Recorded data:
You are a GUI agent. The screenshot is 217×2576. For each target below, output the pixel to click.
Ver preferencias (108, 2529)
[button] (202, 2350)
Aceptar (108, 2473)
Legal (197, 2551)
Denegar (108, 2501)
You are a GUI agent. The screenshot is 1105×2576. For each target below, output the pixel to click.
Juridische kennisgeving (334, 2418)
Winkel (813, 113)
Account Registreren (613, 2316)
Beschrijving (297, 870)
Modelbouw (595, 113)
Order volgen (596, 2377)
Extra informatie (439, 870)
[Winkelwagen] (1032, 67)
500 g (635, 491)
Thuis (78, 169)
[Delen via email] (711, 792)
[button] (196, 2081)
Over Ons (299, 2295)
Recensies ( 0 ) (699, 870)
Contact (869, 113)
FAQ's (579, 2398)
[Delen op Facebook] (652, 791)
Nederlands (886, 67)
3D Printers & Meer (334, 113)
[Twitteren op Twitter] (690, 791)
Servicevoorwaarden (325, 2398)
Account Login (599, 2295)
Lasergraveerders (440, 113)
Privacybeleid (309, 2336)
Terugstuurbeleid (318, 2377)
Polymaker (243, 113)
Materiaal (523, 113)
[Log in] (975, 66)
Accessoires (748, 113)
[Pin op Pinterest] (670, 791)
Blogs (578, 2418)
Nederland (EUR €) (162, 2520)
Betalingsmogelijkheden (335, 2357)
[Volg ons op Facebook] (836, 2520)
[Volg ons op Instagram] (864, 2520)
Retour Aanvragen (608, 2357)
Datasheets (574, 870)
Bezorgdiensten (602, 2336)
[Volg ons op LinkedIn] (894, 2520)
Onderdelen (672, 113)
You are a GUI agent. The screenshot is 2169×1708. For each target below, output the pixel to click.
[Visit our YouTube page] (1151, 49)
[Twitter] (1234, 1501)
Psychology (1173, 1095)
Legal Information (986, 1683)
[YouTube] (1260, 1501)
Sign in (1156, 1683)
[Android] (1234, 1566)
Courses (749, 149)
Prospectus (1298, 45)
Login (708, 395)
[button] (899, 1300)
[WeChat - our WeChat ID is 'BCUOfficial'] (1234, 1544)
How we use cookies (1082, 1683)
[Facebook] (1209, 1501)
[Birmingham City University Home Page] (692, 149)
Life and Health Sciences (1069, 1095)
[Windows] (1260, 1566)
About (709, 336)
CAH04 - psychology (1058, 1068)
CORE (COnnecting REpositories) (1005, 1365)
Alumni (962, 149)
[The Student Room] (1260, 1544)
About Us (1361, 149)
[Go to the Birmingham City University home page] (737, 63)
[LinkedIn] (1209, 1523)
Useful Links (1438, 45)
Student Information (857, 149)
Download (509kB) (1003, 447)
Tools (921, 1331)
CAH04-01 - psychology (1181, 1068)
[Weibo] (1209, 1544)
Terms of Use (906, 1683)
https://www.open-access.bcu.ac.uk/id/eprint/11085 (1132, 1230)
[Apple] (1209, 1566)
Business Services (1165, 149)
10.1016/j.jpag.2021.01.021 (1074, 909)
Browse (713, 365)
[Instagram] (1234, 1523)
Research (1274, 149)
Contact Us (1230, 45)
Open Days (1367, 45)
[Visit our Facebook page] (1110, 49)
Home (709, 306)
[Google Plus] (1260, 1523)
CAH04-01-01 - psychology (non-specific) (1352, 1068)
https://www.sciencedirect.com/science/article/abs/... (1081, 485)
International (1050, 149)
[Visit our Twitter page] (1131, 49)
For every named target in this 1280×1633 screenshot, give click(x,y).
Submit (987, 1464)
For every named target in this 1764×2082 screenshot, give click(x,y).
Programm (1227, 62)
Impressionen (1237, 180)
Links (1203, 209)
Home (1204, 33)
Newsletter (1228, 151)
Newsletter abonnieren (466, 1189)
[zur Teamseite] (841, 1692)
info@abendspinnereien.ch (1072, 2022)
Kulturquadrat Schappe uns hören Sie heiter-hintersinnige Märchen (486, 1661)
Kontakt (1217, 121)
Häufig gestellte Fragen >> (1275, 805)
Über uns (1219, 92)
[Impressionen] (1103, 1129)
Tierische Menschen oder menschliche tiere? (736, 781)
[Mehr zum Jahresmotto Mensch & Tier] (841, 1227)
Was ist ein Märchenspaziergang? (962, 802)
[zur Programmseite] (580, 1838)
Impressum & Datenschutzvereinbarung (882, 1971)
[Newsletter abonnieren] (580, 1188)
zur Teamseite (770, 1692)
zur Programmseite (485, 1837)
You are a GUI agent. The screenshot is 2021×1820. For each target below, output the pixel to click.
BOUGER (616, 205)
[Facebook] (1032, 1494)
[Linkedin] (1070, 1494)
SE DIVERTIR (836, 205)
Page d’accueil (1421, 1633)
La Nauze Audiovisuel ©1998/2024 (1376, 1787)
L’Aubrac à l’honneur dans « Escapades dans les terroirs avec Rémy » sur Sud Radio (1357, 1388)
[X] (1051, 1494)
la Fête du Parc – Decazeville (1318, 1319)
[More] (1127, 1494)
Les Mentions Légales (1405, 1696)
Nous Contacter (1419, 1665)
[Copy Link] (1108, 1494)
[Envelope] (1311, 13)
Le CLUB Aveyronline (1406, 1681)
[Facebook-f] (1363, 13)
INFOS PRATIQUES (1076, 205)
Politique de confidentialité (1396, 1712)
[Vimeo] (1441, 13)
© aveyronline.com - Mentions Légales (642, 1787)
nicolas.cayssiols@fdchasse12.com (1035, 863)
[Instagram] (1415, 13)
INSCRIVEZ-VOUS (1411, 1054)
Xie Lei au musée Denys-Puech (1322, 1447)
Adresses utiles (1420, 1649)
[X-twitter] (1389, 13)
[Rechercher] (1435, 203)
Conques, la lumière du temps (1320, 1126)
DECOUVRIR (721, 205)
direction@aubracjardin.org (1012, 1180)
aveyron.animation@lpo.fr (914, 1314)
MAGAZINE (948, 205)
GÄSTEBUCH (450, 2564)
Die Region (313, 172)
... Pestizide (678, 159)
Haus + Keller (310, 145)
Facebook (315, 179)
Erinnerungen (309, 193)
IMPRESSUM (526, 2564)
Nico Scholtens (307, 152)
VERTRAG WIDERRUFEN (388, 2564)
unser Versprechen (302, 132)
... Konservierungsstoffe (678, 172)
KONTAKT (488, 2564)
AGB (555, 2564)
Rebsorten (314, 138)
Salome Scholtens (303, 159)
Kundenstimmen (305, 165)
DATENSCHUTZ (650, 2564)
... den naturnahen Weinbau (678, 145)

(Task item):
All that is wanted is an exact copy of the lines above from the one with "[zur Teamseite] (841, 1692)" through the one with "zur Programmseite (485, 1837)", with both ends included.

(Reply):
[zur Teamseite] (841, 1692)
info@abendspinnereien.ch (1072, 2022)
Kulturquadrat Schappe uns hören Sie heiter-hintersinnige Märchen (486, 1661)
Kontakt (1217, 121)
Häufig gestellte Fragen >> (1275, 805)
Über uns (1219, 92)
[Impressionen] (1103, 1129)
Tierische Menschen oder menschliche tiere? (736, 781)
[Mehr zum Jahresmotto Mensch & Tier] (841, 1227)
Was ist ein Märchenspaziergang? (962, 802)
[zur Programmseite] (580, 1838)
Impressum & Datenschutzvereinbarung (882, 1971)
[Newsletter abonnieren] (580, 1188)
zur Teamseite (770, 1692)
zur Programmseite (485, 1837)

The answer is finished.